The fishing excursion is in its 11th year, and with donations from Vince “RodFather” Santroni, of Mantua, Jr., this year’s event went by seamlessly and allowed participants to enjoy time outside and in clear sight of the community. It, however, would not have been made possible without Christopher “CJ” D’Ambrosio, who is enrolled in HollyDell’s adult program.

“Dawn designed this program for Chris because volunteering wasn’t enough for him,” said Dzinksi. “CJ was the first, and things we used to do was bowling and movies. We did long trips and had overnight outings.”

“It’s a wonderful opportunity for our guys to have this kind of experience because, as you can imagine, they don’t get to have it very often,” said Dawn Gardner, HollyDell program director.
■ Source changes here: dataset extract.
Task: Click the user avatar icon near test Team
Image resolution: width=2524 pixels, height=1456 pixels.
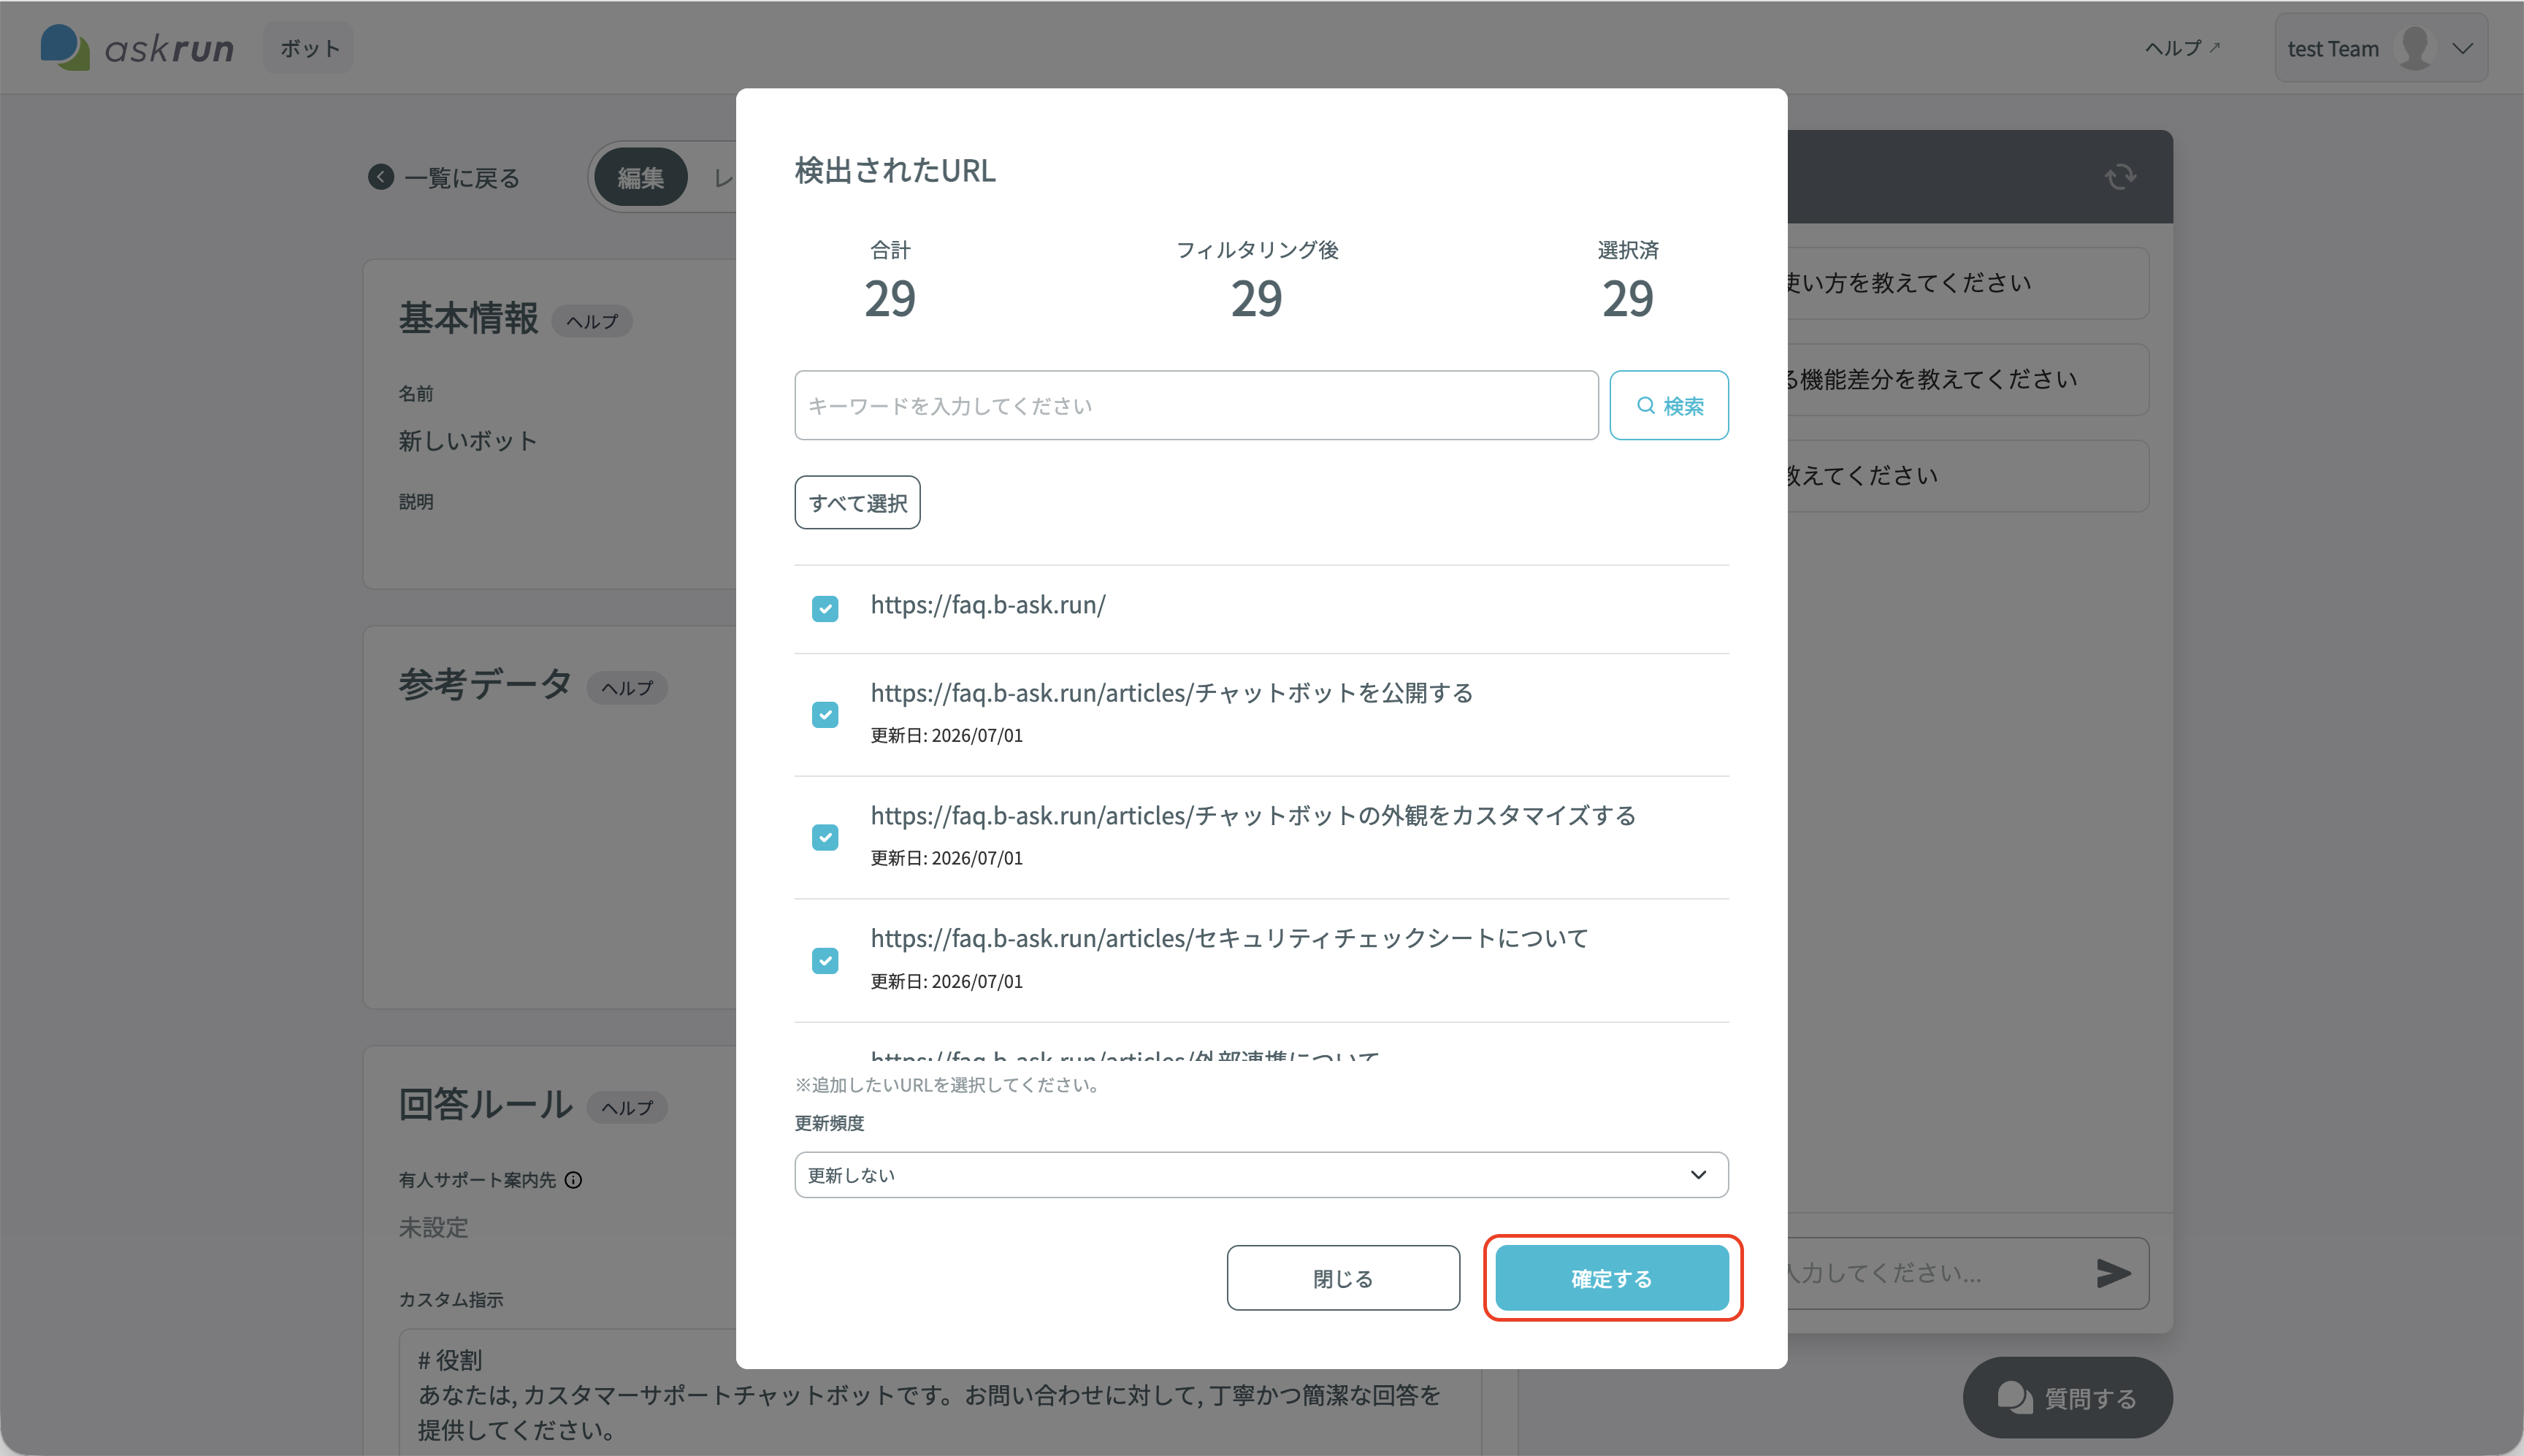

HollyDell G.O. Program participants Jessica Jester (glasses) and Christopher “CJ” D’Ambrosio (grey jacket) are being helped by The RodFather volunteers and HollyDell workers on Oct. 20 in Woodbury. (Krystal Nurse/The Sun).

The program, Gardner adds, allows for a rest period to provide parents and caretakers time to themselves usually on a Saturday, once a month, and employees and volunteers take the adults out to various events. On average, eight to 10 adults are able to join.
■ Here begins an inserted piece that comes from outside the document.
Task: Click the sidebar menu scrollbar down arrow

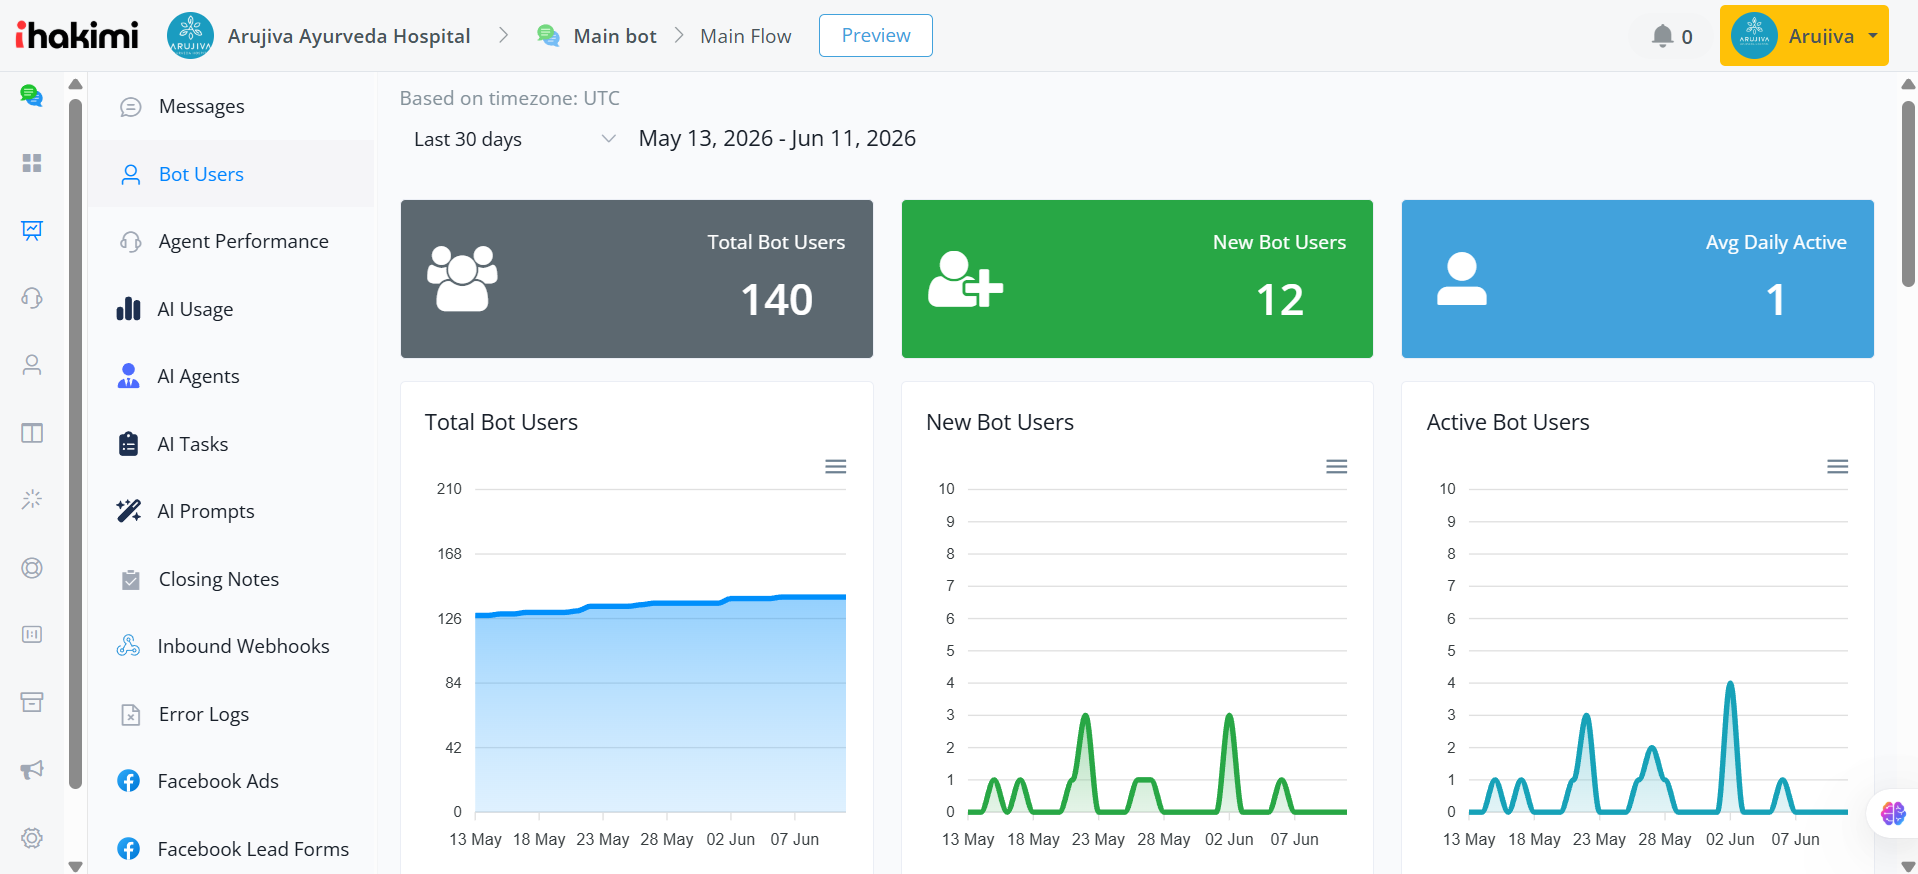Action: pos(75,866)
Brian Moore, 38, who has Cerebral Palsy, said he personally loves fishing and is happy to be out with others in the program fishing with Santroni.
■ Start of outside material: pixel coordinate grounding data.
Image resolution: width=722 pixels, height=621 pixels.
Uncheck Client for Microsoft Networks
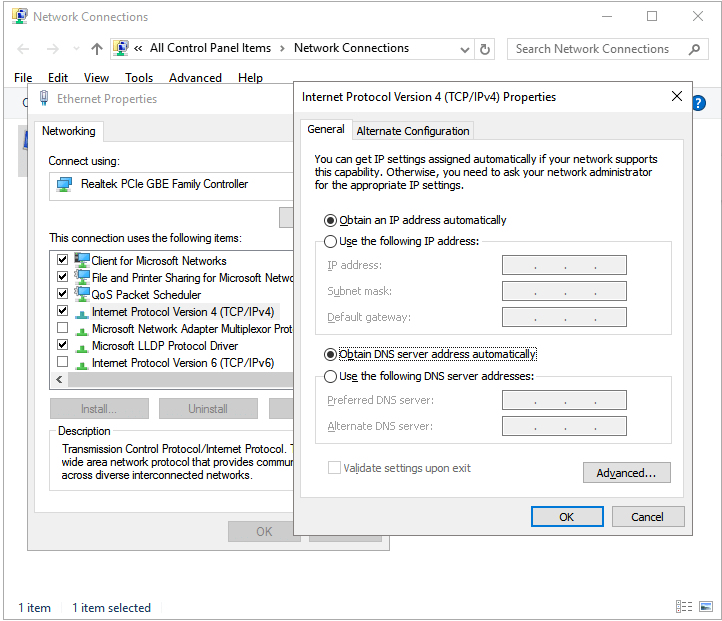[x=63, y=260]
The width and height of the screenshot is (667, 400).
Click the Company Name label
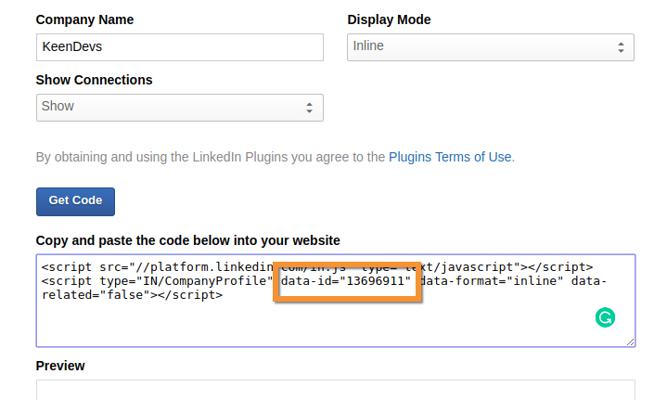tap(85, 20)
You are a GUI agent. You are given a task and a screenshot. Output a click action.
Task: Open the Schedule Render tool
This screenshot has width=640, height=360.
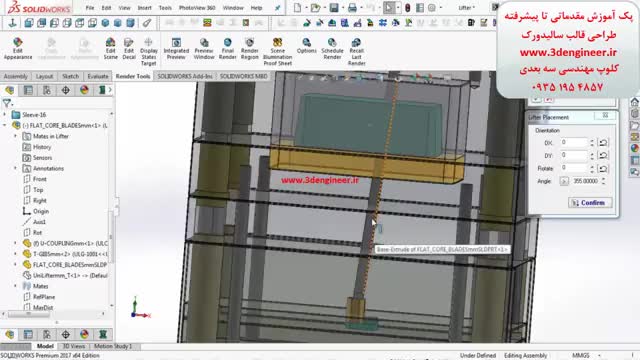332,49
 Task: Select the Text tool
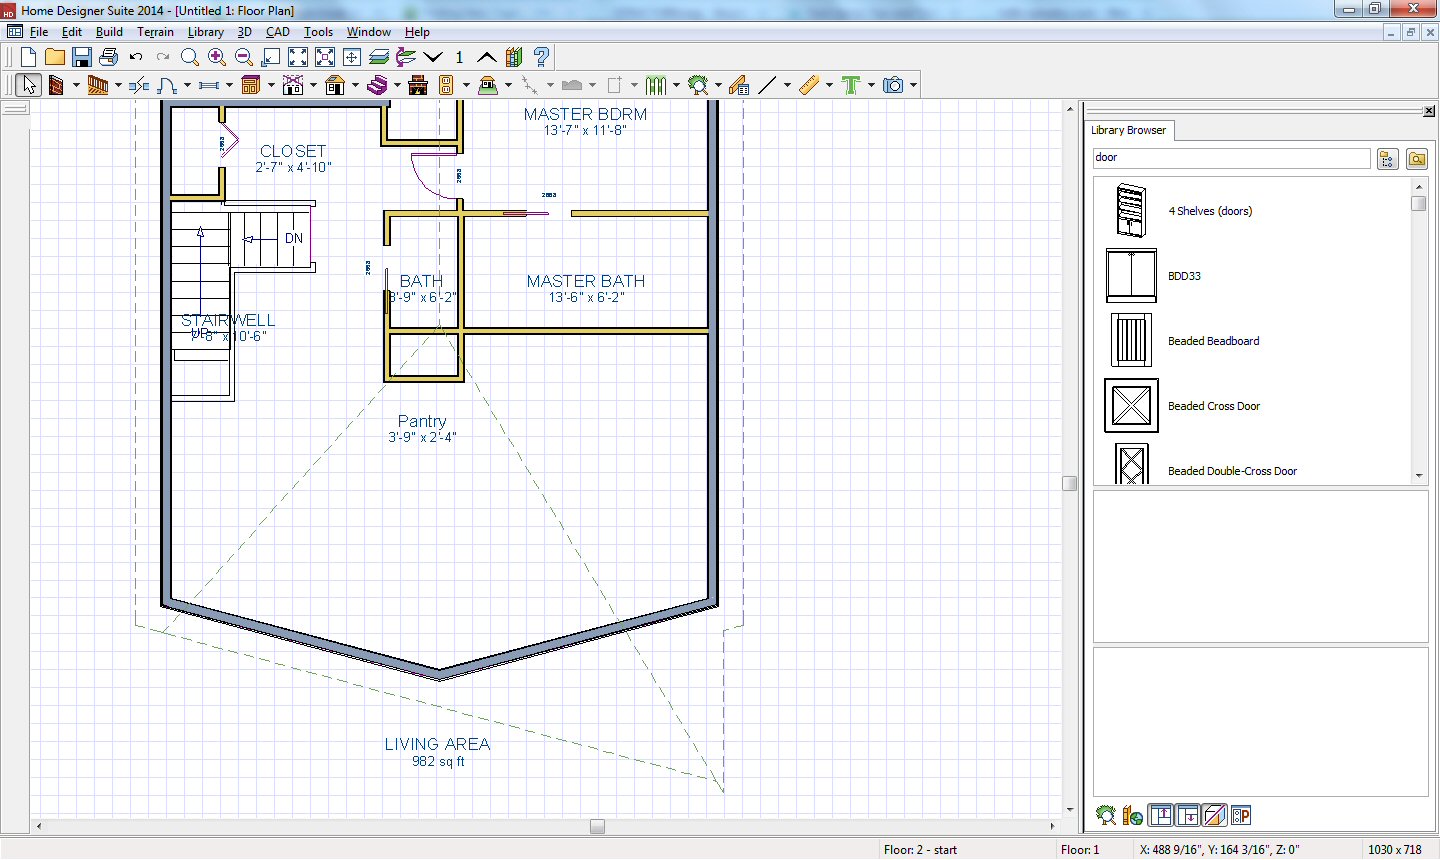coord(851,86)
“It’s wonderful because I think that the more people that are exposed to people with special needs, the better off the whole world will be,” said Moore.

Dzinski added the program deliberately chose Oct. 20 to fish due to the costs of receiving a fishing license per person in the state.

Santroni said that while this is the first time he’s partnered with HollyDell, he supports the program and its mission for adults who have special needs.

“I’m a believer in people making the right choices and no matter what happens in life, whether it’s a death or disability, there’s always a choice to be made,” said Santroni. “These people are shining proof of that and you have all of the volunteers that help out with them.”

His donation of fishing rods, reels, hooks and bobbers helped the nonprofit provide materials for the 10 adults who normally join the excursions. For the free event, only Jessica Jester, D’Ambrosio and Moore were able to attend due to others having weak immune systems and the temperature that day was forecast to be in the low 40s.

“It was absolutely awesome to get any kind of donation,” said Gardner. “We deeply appreciate it. We’re a nonprofit so we appreciate any and all donations. His energy and enthusiasm for the sport is admirable.”

With the fishing excursion, HollyDell workers hope the community will have a better understanding of the people they provide assistance and care for.

“We all have our differences and hopefully they won’t hold us down from doing things and participating as a full member of the community,” said Gardner.